La solidarité, ça existe…et en plus, ça rapporte : un ouvrage de Serge Guérin

Publié le par Orgris

La solidarité, ça existe…et en plus, ça rapporte

Ouvrage de Serge Guérin collection Essai - éditions Michalon

Vieillissement démographique, chômage élevé, accroissement des inégalités, fractures territoriales … La société française en crise fait face à de multiples défis socio-économiques que son modèle d'État providence a bien du mal à relever

     PRODUIRE LA CONVIVIALITÉ

Ainsi, une économie de coopération et de proximité se développe à contre-courant des objectifs de rentabilité financière. Parmi les formules à succès, on retrouve le covoiturage qui s'est popularisé grâce au site Blablacar. En pleine croissance, les Associations pour le maintien d'une agriculture paysanne (AMAP) permettent de souscrire à un panier de fruits et légumes produit par des producteurs locaux sans passer par un magasin.
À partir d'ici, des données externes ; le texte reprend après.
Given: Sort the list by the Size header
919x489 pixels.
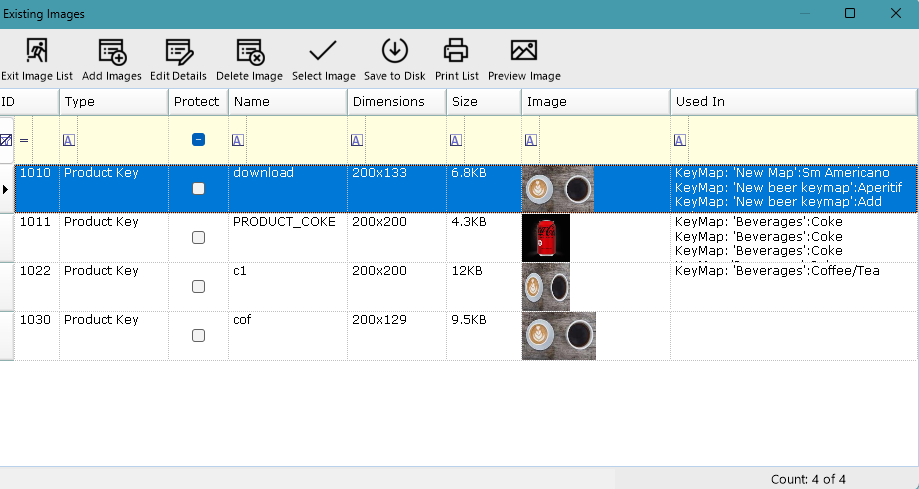Looking at the screenshot, I should [x=464, y=102].
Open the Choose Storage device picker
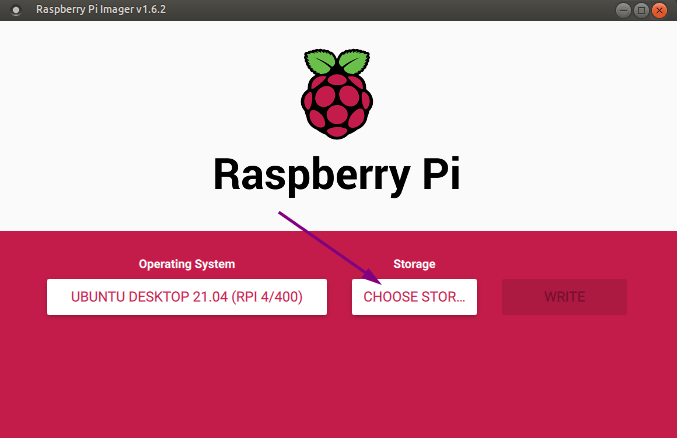Image resolution: width=677 pixels, height=438 pixels. pyautogui.click(x=414, y=297)
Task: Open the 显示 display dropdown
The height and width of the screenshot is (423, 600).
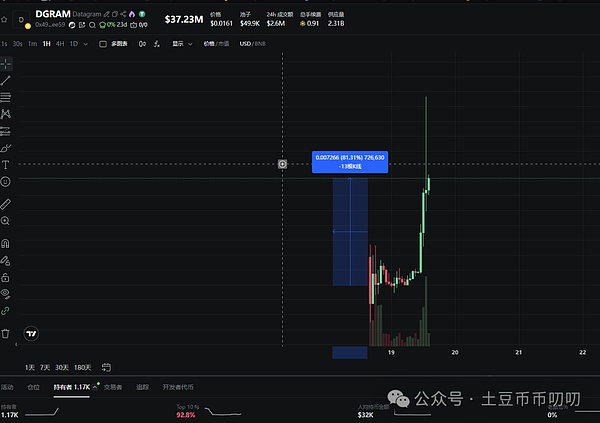Action: click(181, 44)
Ces différentes formes d'organisations permettent de faire des économies d'argent, de prendre en compte la nature et de produire de la convivialité.

L'économie solidaire se fonde aussi sur le monde associatif et les entreprises sociales et solidaires. Ce secteur comble les carences de l'économie de marché, qui ne répond pas nécessairement aux attentes de la société, et les absences d'un État limité. Les enjeux économiques et politiques sont importants : le secteur des entreprises sociales et solidaires représente 10% du PIB et emploi 2,35 millions de personnes, « c'est-à-dire plus que les entreprises du CAC 40 », rappelle l'auteur. Les associations se substituent à l'État et aux collectivités territoriales - qui n'estiment plus être capables d'effectuer, par manque d'argent ou de compétences - dans de nombreuses tâches sociales, culturelles et écologiques. Serge Guérin décrit ainsi un nouvel « État providence décentralisé et délégué ».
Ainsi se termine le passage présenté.